Records for the task ::

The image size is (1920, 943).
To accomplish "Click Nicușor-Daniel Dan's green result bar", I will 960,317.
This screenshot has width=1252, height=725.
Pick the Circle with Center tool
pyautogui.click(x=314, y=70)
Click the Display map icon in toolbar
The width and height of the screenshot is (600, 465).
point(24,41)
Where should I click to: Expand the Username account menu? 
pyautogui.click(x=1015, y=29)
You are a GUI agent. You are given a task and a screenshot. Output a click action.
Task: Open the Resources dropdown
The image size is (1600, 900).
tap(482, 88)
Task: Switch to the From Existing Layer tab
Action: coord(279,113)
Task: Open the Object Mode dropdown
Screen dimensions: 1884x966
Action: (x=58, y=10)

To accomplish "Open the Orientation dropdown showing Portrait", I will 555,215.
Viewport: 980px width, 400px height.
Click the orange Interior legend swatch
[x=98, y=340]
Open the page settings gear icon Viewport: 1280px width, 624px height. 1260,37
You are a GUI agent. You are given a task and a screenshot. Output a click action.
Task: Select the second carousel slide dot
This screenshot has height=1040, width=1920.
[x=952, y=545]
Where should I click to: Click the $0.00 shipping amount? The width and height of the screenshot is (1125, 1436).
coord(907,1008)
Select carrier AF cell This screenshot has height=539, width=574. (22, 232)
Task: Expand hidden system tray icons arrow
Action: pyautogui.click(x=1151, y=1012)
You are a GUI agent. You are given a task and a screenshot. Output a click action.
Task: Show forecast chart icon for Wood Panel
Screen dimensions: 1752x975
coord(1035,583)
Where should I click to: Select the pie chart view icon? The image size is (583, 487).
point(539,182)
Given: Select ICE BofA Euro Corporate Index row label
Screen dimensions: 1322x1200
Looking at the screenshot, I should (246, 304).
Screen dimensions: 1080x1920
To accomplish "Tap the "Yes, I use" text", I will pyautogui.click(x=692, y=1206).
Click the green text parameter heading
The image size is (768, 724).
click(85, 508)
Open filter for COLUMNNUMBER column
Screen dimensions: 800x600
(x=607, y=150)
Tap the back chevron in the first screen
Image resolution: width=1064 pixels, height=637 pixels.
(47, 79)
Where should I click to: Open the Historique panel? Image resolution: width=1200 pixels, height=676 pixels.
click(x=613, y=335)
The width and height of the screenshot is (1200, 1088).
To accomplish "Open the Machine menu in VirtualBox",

What this task involves :: Every record is to be written out verbatim.

Expected output ::
The image size is (1920, 943).
To accomplish "Click Nicușor-Daniel Dan's green result bar", I will 960,317.
This screenshot has width=1252, height=725.
Pick the Circle with Center tool
pyautogui.click(x=314, y=70)
Click the Display map icon in toolbar
The width and height of the screenshot is (600, 465).
point(24,41)
Where should I click to: Expand the Username account menu? 
pyautogui.click(x=1015, y=29)
You are a GUI agent. You are given a task and a screenshot. Output a click action.
Task: Open the Resources dropdown
The image size is (1600, 900).
tap(482, 88)
Task: Switch to the From Existing Layer tab
Action: coord(279,113)
Task: Open the Object Mode dropdown
Screen dimensions: 1884x966
Action: (x=58, y=10)

To accomplish "Open the Orientation dropdown showing Portrait", I will 555,215.
Viewport: 980px width, 400px height.
Click the orange Interior legend swatch
[x=98, y=340]
Open the page settings gear icon Viewport: 1280px width, 624px height. 1260,37
You are a GUI agent. You are given a task and a screenshot. Output a click action.
Task: Select the second carousel slide dot
This screenshot has height=1040, width=1920.
[x=952, y=545]
Where should I click to: Click the $0.00 shipping amount? The width and height of the screenshot is (1125, 1436).
coord(907,1008)
Select carrier AF cell This screenshot has height=539, width=574. (22, 232)
Task: Expand hidden system tray icons arrow
Action: pyautogui.click(x=1151, y=1012)
You are a GUI agent. You are given a task and a screenshot. Output a click action.
Task: Show forecast chart icon for Wood Panel
Screen dimensions: 1752x975
coord(1035,583)
Where should I click to: Select the pie chart view icon? The image size is (583, 487).
point(539,182)
Given: Select ICE BofA Euro Corporate Index row label
Screen dimensions: 1322x1200
Looking at the screenshot, I should (246, 304).
Screen dimensions: 1080x1920
To accomplish "Tap the "Yes, I use" text", I will pyautogui.click(x=692, y=1206).
Click the green text parameter heading
The image size is (768, 724).
click(85, 508)
Open filter for COLUMNNUMBER column
Screen dimensions: 800x600
(x=607, y=150)
Tap the back chevron in the first screen
Image resolution: width=1064 pixels, height=637 pixels.
(47, 79)
Where should I click to: Open the Historique panel? Image resolution: width=1200 pixels, height=676 pixels.
click(x=613, y=335)
The width and height of the screenshot is (1200, 1088).
To accomplish "Open the Machine menu in VirtualBox",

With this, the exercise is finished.